Gli autori Riccardo Cerri e Alessandro Zanni hanno compiuto un'impresa titanica: presi dalla passione e animati da una competenza non comune, hanno veramente analizzato e studiato il fenomeno delle miniere aurifere della Valle Anzasca in modo ottimo e finora irrealizzato.

La storia delle popolazioni dell'Ossola e della Valle Anzasca tra tardo Seicento e primo Ottocento riemerge da queste pagine.

Spesso in lotta tra loro per sopravvivere in un ambiente naturale poco favorevole, quelle comunità si mostrarono unite nel respingere le pretese feudali dei Borromeo o le intrusioni prima dello Stato di Milano e poi dei Savoia, sempre rivendicando le antiche forme di autogoverno e i privilegi acquisiti nel tempo.

Una vita di montagna fatta di precarietà ma caratterizzata da vitalità e intraprendenza, non solo grazie all'emigrazione verso le pianure o i paesi d'oltralpe ma pure per una sorprendente mobilità trasversale alle stesse vallate: ecco giungere mastri da muro e artisti del legno valsesiani, ramai canavesani, merciai savoiardi e soprattutto maestranze minerarie da varie aree tra Piemonte e Val d'Aosta, e dal Tirolo.

Furono infatti le miniere sui filoni auriferi del Rosa a dar vita al capitolo più significativo della storia della Valle Anzasca nel XVIII secolo: un "boom" di attività, con picco tra il 1760 e il 1785, durante il quale Macugnaga divenne un polo minerario di primaria importanza nelle Alpi.

William Brockedon Monte Rosa, Macugnaga
Vengono qui ricostruite le tappe della storia estrattiva con i suoi protagonisti: Bartolomeo Testone di Bannio, con gli alagnesi Pietro Giordano, Antonio Ferro e e fratelli Giovanni e Cristoforo de Paulis, che monopolizzarono l'attività mineraria accaparrandosi le investiture periodicamente concesse da Federico VI Borromeo. Essi si spingeranno fino alle miniere d'oro di Crodo, in Valle Antigorio. Traccia profonda hanno lasciato questi impresari della storia locale e ancora oggi, in varie chiese di Macugnaga, si apprezzano opere realizzate grazie a loro donazioni, segno tangiile delle fortune ottenute. Attorno a essi, invece, una moltitudine di piccoli "minerali", ricercatori che da soli o in associazione gestivano appalti e subappalti, con frequenti liti e fallimenti.

La toponomastica mineraria e la descrizione delle tecniche estrattive, con la lavorazione del metallo nobile tramite amalgamazione nei "molinetti piemontesi", completano l'affresco unico e avvincente delle vicende demografiche, economiche e tecnologiche di quell'area nel Settecento.
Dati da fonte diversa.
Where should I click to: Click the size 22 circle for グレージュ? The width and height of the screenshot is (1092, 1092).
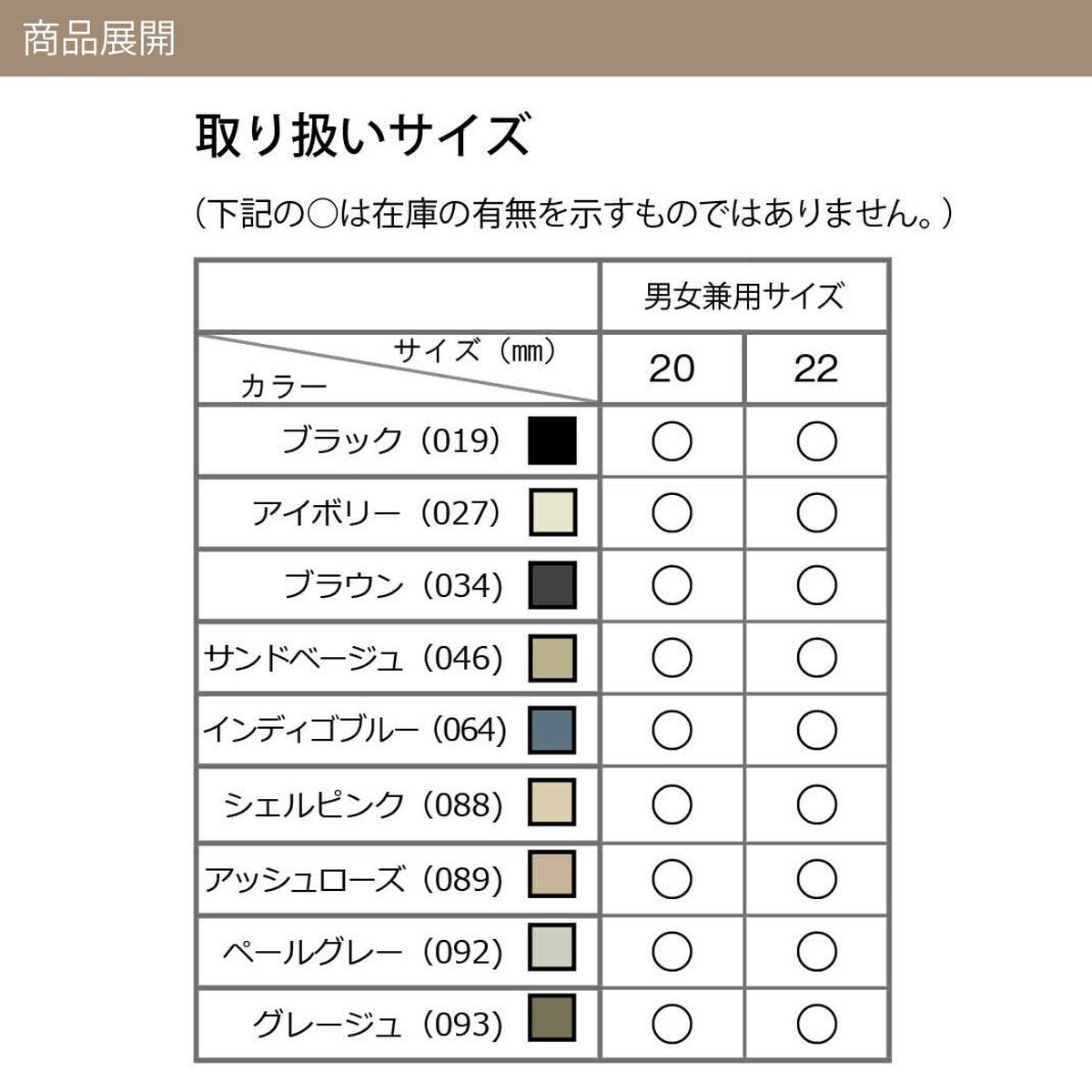click(x=816, y=1025)
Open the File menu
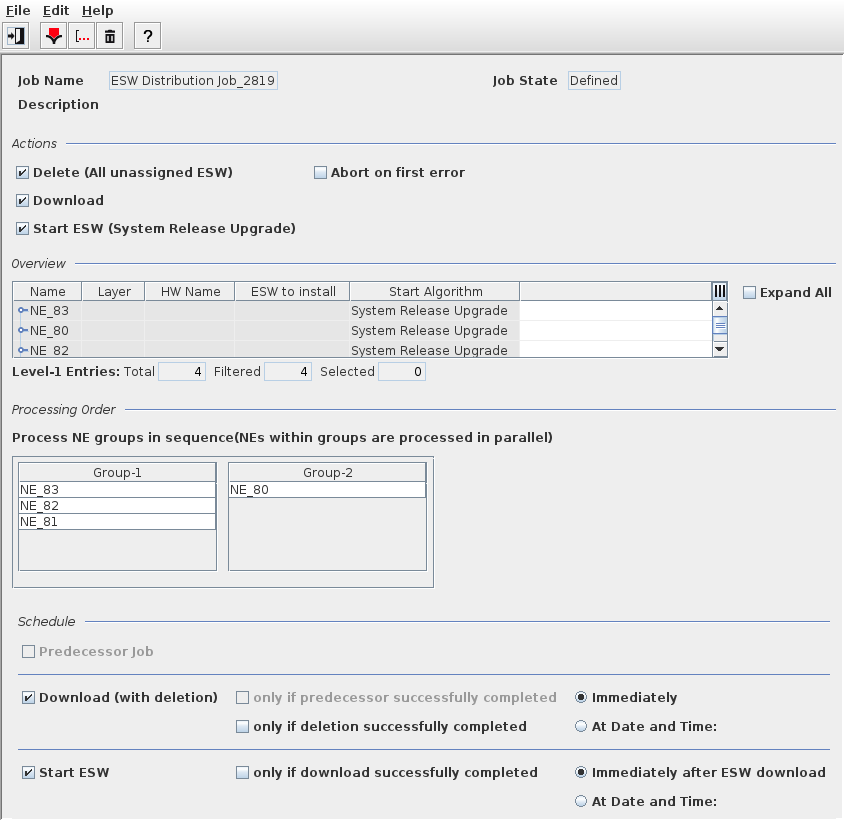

Definire semplicemente libro quest'opera titanica sarebbe molto riduttivo, perchè è molto di più: è analisi, studio storico e sociale, è ricostruzione, analisi filologica e attenta catalogazione di fatti, persone e luoghi.

Non si può tralasciare la profonda ammirazione per la qualità grafica e di stampa del libro, frutto del genio creativo e rigoroso di Luigi Garavaglia, elemento fondamentale di Zeisciu Centro Studi, come pure l'autore Riccardo Cerri, che sforna prodotti di elevatissimo contenuto culturale, ma anche bellissimi e se pur imitati, mai raggiunti in una sorte di perfezione che Garavaglia cerca di preseguire in ogni lavoro che porta alle stampe.